In 2009, Mubarak confirmed that election law amendments would guarantee women compromise at least 11 percent of the new parliament for the 2010 elections—not far off from the U.S. where women make up 17 percent of Congress. Many Egyptian women feared that while the quota system allowed for female leadership in government, it did not distinguish women as qualified candidates, rather, it acted as compensation for barriers that prevent the equitable participation of women in politics.
Last month authorities canceled the quota system, citing improper implementation. The new election laws for the upcoming parliamentary vote, which is set to begin Nov. 28, mandate that each party include at least one woman on their list, but it does not guarantee a woman’s election.
Women’s Rights: Rural vs. Urban
May Kosba, originally from Cairo, thanks her parents for getting her where she is today.
“Education was the most important thing growing up,” she said.

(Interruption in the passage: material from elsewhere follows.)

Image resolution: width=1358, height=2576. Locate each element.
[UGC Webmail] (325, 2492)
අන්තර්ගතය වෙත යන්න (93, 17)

Kosba, 23, is currently completing a civic health fellowship at the National Conference for Citizenship in Washington. She has become something of an Egyptian cultural ambassador by interacting with activists on social media forums and speaking about Egyptian political events on local TV talk shows.
Before moving to the U.S. she earned a degree in accounting at Ain Shams University in Cairo and later studied at the American University in Cairo.
Her experience as a woman from an educated urban family is far different from the experience of women living in Egypt’s rural areas. When describing the difference between life for rural women and urban women in Cairo, Kosba said, “it’s like night and day.”